**What the task requires:** Wherever a line in the data holds the word "checkbox", pull that line out.

Start of Provided data

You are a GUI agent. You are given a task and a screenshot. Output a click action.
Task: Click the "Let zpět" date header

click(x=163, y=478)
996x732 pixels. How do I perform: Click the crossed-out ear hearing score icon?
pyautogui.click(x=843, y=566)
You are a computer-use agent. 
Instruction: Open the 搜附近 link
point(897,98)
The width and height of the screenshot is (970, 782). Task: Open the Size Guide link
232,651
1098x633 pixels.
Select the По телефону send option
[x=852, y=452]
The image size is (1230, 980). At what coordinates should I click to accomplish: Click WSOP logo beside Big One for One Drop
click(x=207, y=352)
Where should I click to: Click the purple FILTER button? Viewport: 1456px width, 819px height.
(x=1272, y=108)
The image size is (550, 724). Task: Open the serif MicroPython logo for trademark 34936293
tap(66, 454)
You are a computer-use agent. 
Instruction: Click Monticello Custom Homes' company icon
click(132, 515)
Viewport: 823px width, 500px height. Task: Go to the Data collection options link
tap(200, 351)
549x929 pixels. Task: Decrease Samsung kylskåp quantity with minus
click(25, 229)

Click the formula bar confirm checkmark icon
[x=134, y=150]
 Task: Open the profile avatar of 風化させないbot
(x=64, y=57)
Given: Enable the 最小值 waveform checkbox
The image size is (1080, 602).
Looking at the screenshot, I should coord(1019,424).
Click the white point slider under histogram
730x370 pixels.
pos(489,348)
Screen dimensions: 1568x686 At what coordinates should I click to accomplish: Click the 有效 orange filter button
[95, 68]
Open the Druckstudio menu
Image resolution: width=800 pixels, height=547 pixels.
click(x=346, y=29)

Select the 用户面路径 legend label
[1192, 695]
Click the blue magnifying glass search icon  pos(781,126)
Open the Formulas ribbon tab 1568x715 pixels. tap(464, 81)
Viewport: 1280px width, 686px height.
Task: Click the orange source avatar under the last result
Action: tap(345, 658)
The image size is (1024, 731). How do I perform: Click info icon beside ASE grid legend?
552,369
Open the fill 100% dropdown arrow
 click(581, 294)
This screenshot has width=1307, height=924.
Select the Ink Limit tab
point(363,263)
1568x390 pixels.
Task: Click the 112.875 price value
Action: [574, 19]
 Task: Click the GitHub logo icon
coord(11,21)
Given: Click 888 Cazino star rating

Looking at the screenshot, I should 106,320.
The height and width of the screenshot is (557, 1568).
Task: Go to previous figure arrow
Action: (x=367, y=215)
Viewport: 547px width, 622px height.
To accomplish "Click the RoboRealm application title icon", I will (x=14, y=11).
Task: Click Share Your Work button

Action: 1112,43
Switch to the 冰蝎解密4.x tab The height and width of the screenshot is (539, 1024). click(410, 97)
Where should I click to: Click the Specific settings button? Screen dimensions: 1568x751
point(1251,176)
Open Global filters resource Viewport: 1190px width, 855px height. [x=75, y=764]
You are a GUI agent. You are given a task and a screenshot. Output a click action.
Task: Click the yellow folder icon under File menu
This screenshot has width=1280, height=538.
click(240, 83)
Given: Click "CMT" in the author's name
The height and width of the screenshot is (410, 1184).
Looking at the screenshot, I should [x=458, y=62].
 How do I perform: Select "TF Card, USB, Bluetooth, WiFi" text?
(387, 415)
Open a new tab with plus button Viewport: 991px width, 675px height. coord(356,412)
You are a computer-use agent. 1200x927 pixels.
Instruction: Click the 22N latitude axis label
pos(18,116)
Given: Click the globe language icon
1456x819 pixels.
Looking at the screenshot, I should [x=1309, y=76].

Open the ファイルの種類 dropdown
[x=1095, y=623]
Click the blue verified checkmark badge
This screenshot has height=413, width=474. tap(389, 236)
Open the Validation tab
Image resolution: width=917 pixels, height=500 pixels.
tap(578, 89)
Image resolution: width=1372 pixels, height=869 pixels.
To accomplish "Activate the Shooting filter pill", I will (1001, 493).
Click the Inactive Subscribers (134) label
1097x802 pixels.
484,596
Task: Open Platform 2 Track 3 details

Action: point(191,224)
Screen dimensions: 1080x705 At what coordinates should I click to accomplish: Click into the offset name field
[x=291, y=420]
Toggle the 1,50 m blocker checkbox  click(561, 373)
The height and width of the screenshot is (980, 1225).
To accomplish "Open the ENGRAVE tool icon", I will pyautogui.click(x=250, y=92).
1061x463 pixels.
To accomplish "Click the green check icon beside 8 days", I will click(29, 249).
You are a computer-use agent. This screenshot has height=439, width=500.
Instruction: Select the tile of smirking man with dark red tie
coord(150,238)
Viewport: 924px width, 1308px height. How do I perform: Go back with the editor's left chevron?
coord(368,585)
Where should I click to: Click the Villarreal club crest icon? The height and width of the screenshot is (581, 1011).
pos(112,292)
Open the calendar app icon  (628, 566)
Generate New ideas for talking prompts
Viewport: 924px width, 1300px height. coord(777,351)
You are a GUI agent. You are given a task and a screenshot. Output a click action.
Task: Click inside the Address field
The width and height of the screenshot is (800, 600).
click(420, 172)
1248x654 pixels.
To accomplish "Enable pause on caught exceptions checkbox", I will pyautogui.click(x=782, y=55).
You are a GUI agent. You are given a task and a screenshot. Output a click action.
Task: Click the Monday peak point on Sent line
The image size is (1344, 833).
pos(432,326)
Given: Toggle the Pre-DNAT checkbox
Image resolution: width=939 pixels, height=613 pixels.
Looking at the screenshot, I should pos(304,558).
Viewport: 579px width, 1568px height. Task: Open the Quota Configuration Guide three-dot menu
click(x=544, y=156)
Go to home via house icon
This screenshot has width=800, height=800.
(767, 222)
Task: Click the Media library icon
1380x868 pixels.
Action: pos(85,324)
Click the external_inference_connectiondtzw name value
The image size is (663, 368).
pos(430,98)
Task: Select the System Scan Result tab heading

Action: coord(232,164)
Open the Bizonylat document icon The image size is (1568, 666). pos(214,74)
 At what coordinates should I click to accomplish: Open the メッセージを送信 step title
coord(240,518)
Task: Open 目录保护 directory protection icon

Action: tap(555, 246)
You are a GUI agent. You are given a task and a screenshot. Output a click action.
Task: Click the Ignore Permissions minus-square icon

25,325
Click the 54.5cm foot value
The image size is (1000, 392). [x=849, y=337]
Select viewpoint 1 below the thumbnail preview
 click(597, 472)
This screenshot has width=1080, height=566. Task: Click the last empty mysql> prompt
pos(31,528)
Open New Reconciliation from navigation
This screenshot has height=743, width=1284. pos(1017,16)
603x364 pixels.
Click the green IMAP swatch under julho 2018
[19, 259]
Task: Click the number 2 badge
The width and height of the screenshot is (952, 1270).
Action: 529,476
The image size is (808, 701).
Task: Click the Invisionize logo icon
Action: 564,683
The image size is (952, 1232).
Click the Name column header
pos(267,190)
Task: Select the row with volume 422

End of Provided data

**Your response:**
Given: Enable the 最小值 waveform checkbox
Toggle the 1,50 m blocker checkbox  click(561, 373)
To accomplish "Enable pause on caught exceptions checkbox", I will pyautogui.click(x=782, y=55).
Given: Toggle the Pre-DNAT checkbox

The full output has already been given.